Dear Giovana, The viewing went well on Wednesday. But in the meantime my client bought a beautiful Picasso at Sotheby’s auction this week for a good price. He’s now considering strongly your painting and I am doing my best for this to happen at the agreed price, I’m confident. I am getting the condition report this week-end and so we should have a final answer on Monday or Tuesday at the latest. I will keep you posted.
(...)

«[W]ithin days after the July 6, 2020 emails,» AGB and Artemundi agreed on the language of a pro forma invoice and written escrow agreement to outline the details for payment and transfer of possession.17 Their attorneys assisted in finalizing the language in both documents. The escrow agreement included a mandatory forum selection clause requiring «[a]ny dispute, controversy or claim arising out of or in connection with this Agreement» to be «exclusively submitted … to the Courts of the canton of Geneva, Switzerland.»19 The escrow agreement further included a choice of law provision stating, «[t]his Agreement shall be exclusively governed by and construed in accordance with the substantive laws of Switzerland.»20 «Agreement» is defined as «the present escrow agreement with the Escrow Agent.»
According to the escrow agreement – made «to secure the foreseen sale and purchase trans-action» – AGB would transfer the net purchase price of $3,300,000 to the escrow agent. In exchange, Artemundi would send the escrow agent (1) a letter from Henri Harsch HH SA (the company storing the painting) confirming it holds the original certificate of authenticity for the painting and that it would release the certificate to AGB together with the painting and (2) a letter of transfer of ownership of the painting signed by Artemundi’s representatives.23 Upon receipt of the final invoice for the painting, the escrow agreement required the escrow agent to transfer the funds to Artemundi’s account and send the letter of transfer of owner-ship to Henri Harsch. The parties’ attorneys attached the draft pro-forma invoice reflecting the sale terms to the escrow agreement.

-----

◆ **PROBLEMS TO SOLVE**
#1 Can you update the painting sale excerpt, starting at "According to the" and ending at "the escrow agreement.", so that "escrow agent" reads "escrow holder" at each place it appears?
#2 In the painting sale excerpt, what net purchase price was AGB to transfer to the escrow agent?

-----

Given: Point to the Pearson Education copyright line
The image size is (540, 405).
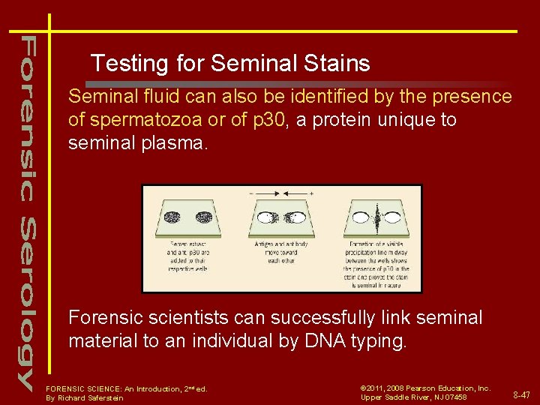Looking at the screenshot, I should pos(425,388).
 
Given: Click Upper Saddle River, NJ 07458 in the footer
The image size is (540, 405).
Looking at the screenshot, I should pos(413,398).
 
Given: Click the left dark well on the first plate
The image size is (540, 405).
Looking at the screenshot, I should pos(167,218).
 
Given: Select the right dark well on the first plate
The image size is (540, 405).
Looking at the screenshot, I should pos(203,218).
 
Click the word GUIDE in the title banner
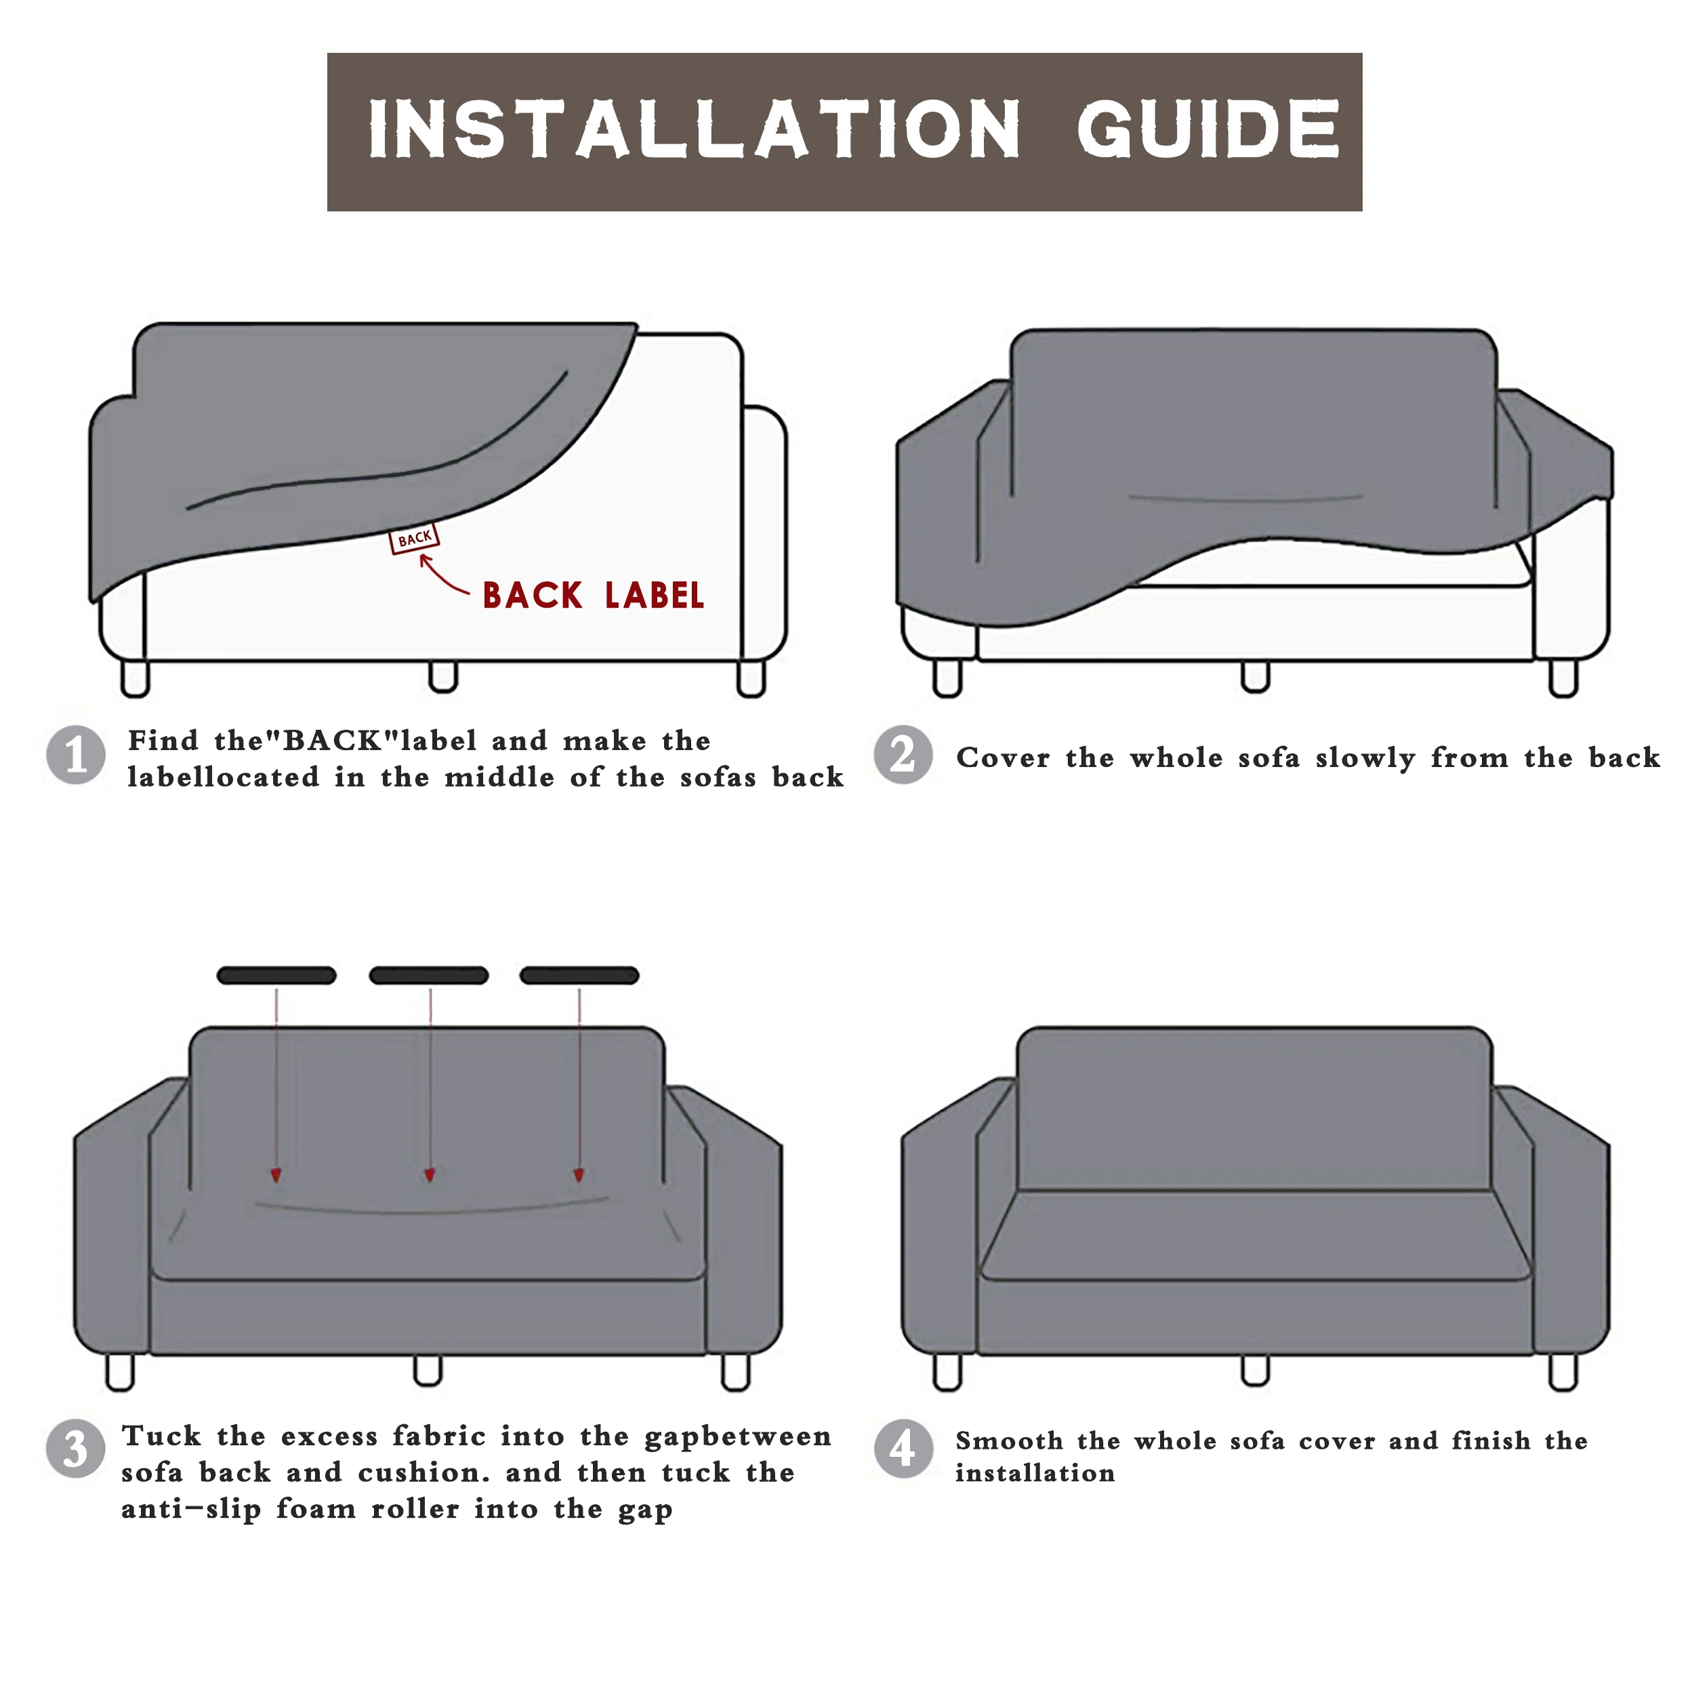(1208, 130)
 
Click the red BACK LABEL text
(593, 596)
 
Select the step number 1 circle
(77, 755)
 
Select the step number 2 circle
(903, 755)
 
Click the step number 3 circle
(75, 1449)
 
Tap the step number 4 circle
(903, 1449)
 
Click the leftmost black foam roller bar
(276, 976)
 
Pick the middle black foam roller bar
(429, 976)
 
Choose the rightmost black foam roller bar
(579, 976)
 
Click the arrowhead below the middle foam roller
(430, 1176)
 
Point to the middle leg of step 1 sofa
(442, 677)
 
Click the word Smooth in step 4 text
(1008, 1441)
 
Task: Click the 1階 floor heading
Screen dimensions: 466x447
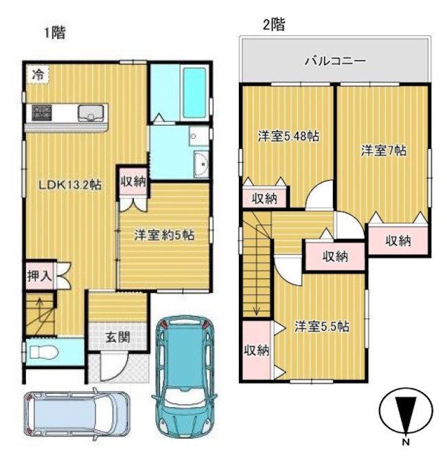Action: (x=55, y=32)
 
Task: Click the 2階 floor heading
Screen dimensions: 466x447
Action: (x=273, y=25)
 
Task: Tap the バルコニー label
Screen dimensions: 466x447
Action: (x=335, y=61)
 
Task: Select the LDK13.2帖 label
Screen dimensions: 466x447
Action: (x=69, y=185)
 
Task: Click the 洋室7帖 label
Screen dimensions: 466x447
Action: (x=384, y=151)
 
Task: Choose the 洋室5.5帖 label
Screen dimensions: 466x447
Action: (x=321, y=326)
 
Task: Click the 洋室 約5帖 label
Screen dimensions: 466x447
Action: (x=163, y=234)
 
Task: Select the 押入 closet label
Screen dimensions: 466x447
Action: (x=39, y=276)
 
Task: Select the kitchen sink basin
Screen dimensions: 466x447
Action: (x=90, y=112)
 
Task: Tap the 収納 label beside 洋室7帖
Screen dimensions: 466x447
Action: (x=397, y=241)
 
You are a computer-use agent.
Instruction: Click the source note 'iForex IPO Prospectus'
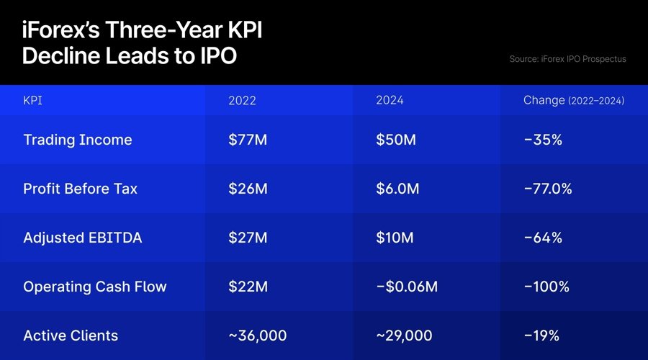tap(567, 59)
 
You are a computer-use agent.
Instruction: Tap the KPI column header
tap(32, 101)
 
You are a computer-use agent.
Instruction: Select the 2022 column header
tap(242, 101)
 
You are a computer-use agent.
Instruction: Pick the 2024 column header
tap(390, 101)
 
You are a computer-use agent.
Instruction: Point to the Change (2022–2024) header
tap(573, 101)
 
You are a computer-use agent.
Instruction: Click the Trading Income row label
tap(78, 140)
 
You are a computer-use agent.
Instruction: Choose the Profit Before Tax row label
tap(80, 189)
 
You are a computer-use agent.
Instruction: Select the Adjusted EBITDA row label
tap(82, 238)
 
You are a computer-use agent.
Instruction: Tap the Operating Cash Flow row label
tap(95, 287)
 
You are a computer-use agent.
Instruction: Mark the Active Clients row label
tap(71, 336)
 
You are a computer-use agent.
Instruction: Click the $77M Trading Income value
tap(247, 140)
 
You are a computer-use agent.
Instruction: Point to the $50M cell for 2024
tap(395, 140)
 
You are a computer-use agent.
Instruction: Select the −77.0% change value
tap(547, 189)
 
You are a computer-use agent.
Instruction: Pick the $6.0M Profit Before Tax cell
tap(398, 189)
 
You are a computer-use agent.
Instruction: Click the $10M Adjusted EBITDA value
tap(395, 238)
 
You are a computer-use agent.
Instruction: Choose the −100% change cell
tap(546, 287)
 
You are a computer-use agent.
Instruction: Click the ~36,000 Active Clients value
tap(257, 336)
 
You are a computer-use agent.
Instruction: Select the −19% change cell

-----

◆ **SOLUTIONS**
#1
According to the escrow agreement – made «to secure the foreseen sale and purchase trans-action» – AGB would transfer the net purchase price of $3,300,000 to the escrow holder. In exchange, Artemundi would send the escrow holder (1) a letter from Henri Harsch HH SA (the company storing the painting) confirming it holds the original certificate of authenticity for the painting and that it would release the certificate to AGB together with the painting and (2) a letter of transfer of ownership of the painting signed by Artemundi’s representatives.23 Upon receipt of the final invoice for the painting, the escrow agreement required the escrow holder to transfer the funds to Artemundi’s account and send the letter of transfer of owner-ship to Henri Harsch. The parties’ attorneys attached the draft pro-forma invoice reflecting the sale terms to the escrow agreement.

#2 $3,300,000